Just like the PMW-200, the PXW-X200 records primarily on to SxS cards. But as well as SxS cards you can also use SDHC and XQD cards for many of the internal codec options. Using the MEAD-SD02 you can use SDHC Class 10 cards formatted in FAT to record any of the 35Mb/s XDCAM EX codecs as well as standard definition DVCAM. For news or projects where you might need to hand off the recording media this is really useful. But I still think you should be using SxS for anything really important or whenever you want the best image quality and reliability that comes from using professional recording media. To record at the very highest HD quality settings or to use XAVC you must use the ExFAT mode along with SxS or XQD cards via the QDA-EX1 adapter. Like SxS cards, XQD cards can be formatted using ExFAT, UDF or FAT so these can be used for any of the recording modes in the X200 and offer a lower cost media option for those on a tight budget. It also means that if you have a PXW-FS7 you can use the same media in both cameras.

There are lots of codec choices in the PXW-X200. For HD you have XAVC-I, XAVC-L and Mpeg2HD (XDCAM). For SD there is DVCAM and MPEG IMX, plus there is a XAVC proxy mode for small files to use with the camera’s wifi and wireless capabilities.

XAVC-I offers the best image quality, it is an I Frame codec meaning that every frame is encoded in full. It is 10 bit 422. XAVC-L is a long GOP codec where one frame is encoded in full and then for the next 12 frames only the differences between the first and last frame is encoded. This means it’s more efficient and as a result the files are smaller saving space on your media. But to rebuild the GoP (12 frame Group of Pictures) in post production takes more processing power, so you will need a good computer to work smoothly with XAVC-L. XAVC-I requires less processing power in post production.

One of the nice things about XAVC is that in most modes it’s 10 bit. This makes a noticeable difference in post production and one of the things I found with footage from the X200 is that it grades really well. Because the camera is very low noise and because the recordings can be 10 bit you can do a lot of image manipulation before the footage starts to get grainy or deteriorates. Obviously it’s not as flexible as S-log from an FS7 but it is surprising how much better it is than 8 bit XDCAM.

> [Work to do]
(1) Condense the paragraph in the PXW-X200 text that begins "There are lots of codec choices" into a short bulleted list, keeping its main facts.
(2) Reproduce the PXW-X200 text word for word, from "One of the nice" to "8 bit XDCAM.".

> [Source material]
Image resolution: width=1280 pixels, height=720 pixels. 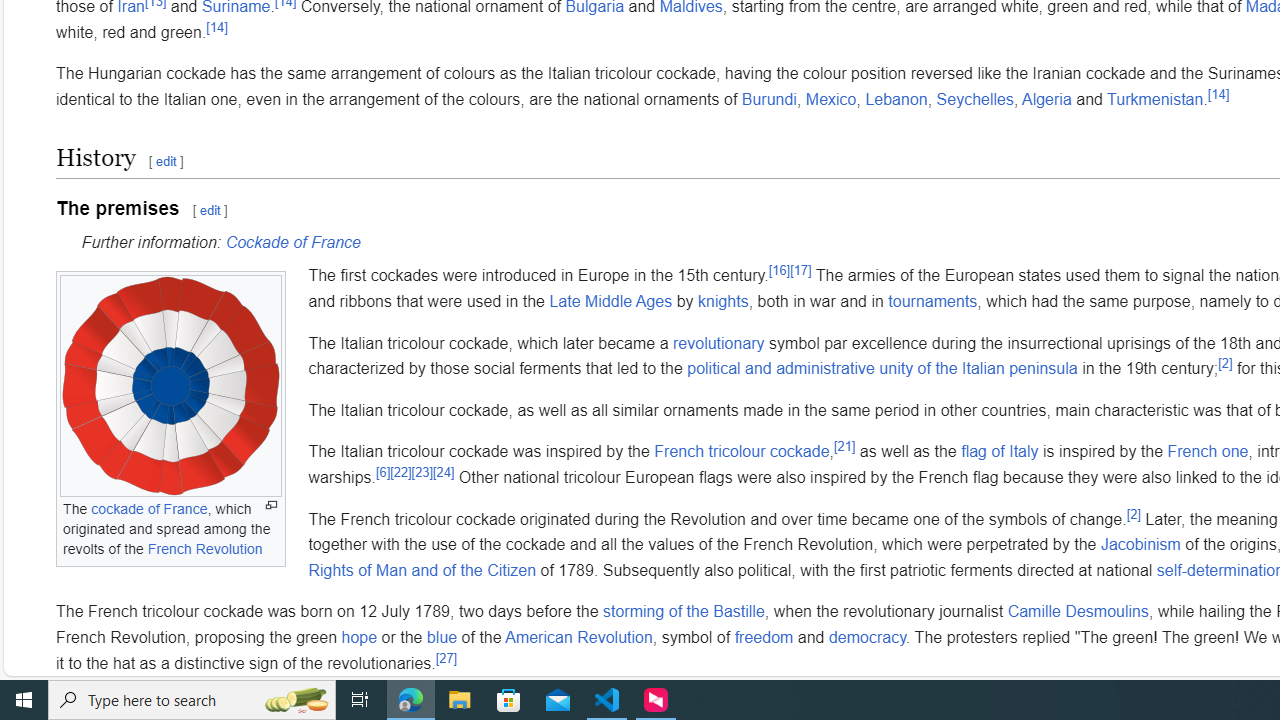 I want to click on 'revolutionary', so click(x=719, y=342).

> [Solution list]
(1)
- HD codecs: XAVC-I, XAVC-L and Mpeg2HD (XDCAM)
- SD codecs: DVCAM and MPEG IMX
- XAVC proxy mode: small files for use with the camera's wifi and wireless capabilities

(2)
One of the nice things about XAVC is that in most modes it’s 10 bit. This makes a noticeable difference in post production and one of the things I found with footage from the X200 is that it grades really well. Because the camera is very low noise and because the recordings can be 10 bit you can do a lot of image manipulation before the footage starts to get grainy or deteriorates. Obviously it’s not as flexible as S-log from an FS7 but it is surprising how much better it is than 8 bit XDCAM.